Britain’s auditing watchdog has started inquiries into major accounting firms over their role in the London Capital & Finance "mini bonds" scandal that has cost investors more than £200m.

EY, PwC and Oliver Clive & Co are being probed by the Financial Reporting Council (FRC) after signing off on LCF accounts.

The company collapsed in January 2019 with a loss of around £237m for 11,000 investors. LCF was unregulated, meaning customers were not covered by the Financial Services Compensation Scheme, which covers funds up to £85,000 per saver.

EY and PwC each audited a set of annual results in 2016 and 2017, the FRC said, while Oliver Clive audited the company for a month in April 2015.

LCF administrators Smith & Williamson found that investors' cash was used to fund a small group of companies that were connected to a number of individuals with links to the investment group.
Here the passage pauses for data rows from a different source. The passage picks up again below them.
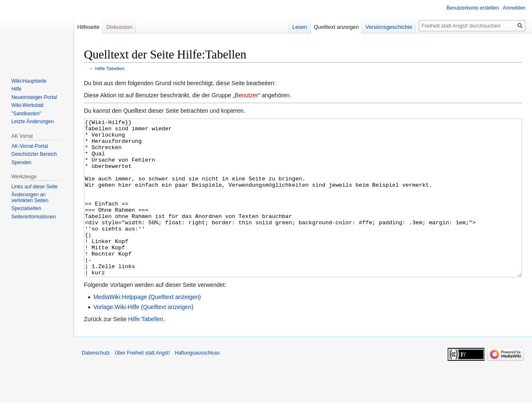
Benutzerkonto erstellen (473, 8)
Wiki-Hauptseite (29, 81)
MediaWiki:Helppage (120, 328)
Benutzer (246, 95)
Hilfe (16, 89)
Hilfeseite (88, 27)
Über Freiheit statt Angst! (142, 384)
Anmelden (514, 8)
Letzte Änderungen (32, 122)
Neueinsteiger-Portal (34, 97)
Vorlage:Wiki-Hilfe (116, 338)
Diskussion (119, 27)
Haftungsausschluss (197, 384)
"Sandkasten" (26, 114)
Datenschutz (96, 384)
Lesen (299, 27)
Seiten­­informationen (33, 217)
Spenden (21, 162)
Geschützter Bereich (34, 154)
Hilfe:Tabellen (110, 68)
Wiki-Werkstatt (27, 105)
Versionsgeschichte (389, 27)
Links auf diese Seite (34, 187)
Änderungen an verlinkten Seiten (30, 198)
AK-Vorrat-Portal (29, 146)
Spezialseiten (26, 208)
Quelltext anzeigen (175, 328)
Borrowers include firms involved in resort developments in Cornwall, the Dominican Republic and Cape Verde.

The Serious Fraud Office arrested five people during its investigation, all of whom were released on bail.

Simon Hume-Kendall, who was chairman of London Oil & Gas, the main company that LCF lent money to before it went bust, last year took the administrators of both businesses to court to prevent them from viewing files he claimed were private, the Financial Times reported, citing two people with knowledge of the matter.
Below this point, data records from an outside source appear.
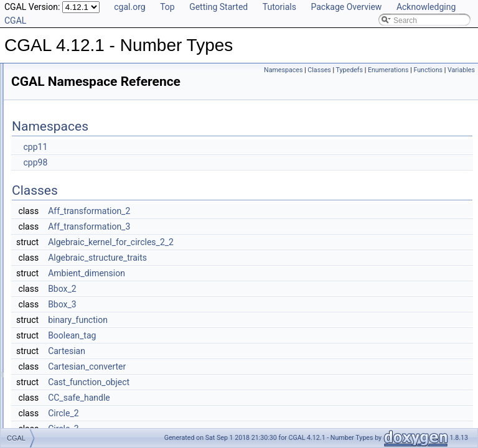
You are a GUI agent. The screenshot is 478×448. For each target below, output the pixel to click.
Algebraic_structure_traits (253, 275)
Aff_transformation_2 (245, 228)
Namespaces (346, 70)
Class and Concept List (59, 169)
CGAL (41, 183)
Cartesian (222, 368)
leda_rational (52, 238)
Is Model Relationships (59, 128)
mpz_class (49, 279)
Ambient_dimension (242, 291)
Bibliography (42, 156)
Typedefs (413, 70)
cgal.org (129, 7)
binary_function (233, 337)
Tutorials (279, 7)
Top (167, 7)
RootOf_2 (47, 292)
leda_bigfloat (52, 210)
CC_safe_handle (235, 415)
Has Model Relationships (62, 142)
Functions (428, 83)
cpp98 (190, 180)
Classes (382, 70)
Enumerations (451, 70)
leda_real (46, 251)
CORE (42, 197)
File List (34, 306)
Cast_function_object (244, 399)
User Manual (42, 87)
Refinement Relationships (63, 114)
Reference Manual (52, 101)
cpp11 (190, 164)
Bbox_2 (218, 306)
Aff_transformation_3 (245, 244)
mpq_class (49, 265)
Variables (461, 83)
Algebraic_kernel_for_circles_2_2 (266, 259)
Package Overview (346, 7)
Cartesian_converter (242, 384)
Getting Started (218, 7)
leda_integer (52, 224)
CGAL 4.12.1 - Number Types (60, 73)
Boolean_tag (227, 353)
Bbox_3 (218, 322)
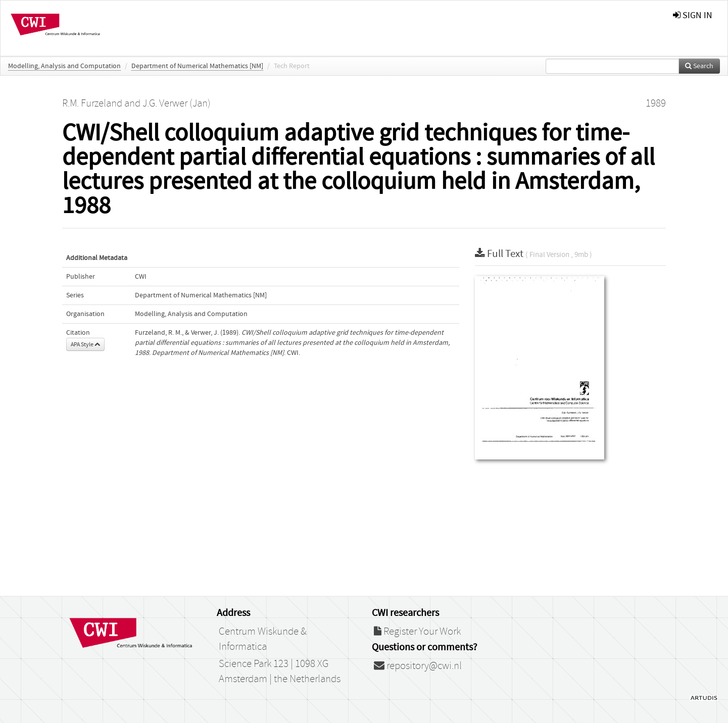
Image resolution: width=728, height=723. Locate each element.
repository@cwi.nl (418, 666)
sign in (693, 15)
According to the administrators, a chain of transactions resulted in millions of pounds ultimately flowing to Hume-Kendall and three other executives linked to LCF. London Oil & Gas was LCF’s biggest borrower, owing £124m.

Hume-Kendall has been a major donor to the ruling Conservative Party, giving more than £60,000 over eight years from 2009, according to Electoral Commission records, including £5,000 to the constituency of then Tory MP and former Home Secretary Amber Rudd.

The Financial Conduct Authority (FCA) last week said it was banning permanently marketing of the risky ‘mini bonds’ to retail investors in response to the LCF’s collapse.

A temporary ban was introduced without consultation in January. The ban would apply to the most "complex and opaque arrangements where the funds raised are used to lend to a third party, or to buy or acquire investments, or to buy or fund the construction of property", the FCA said.

Thousands of people who invested in a high-risk bond scheme marketed as a "fixed rate ISA" now face getting a fraction of their money back after LCF collapsed last year. Many of them were first-time investors using cash from retirement funds or inheritances and attracted by claims of high returns.

The bonds were not regulated by the FCA, which only had power over marketing and financial advice on the products.

Under the ban, products caught by the rules can only be promoted to investors that firms know are "sophisticated or high net worth", the FCA said.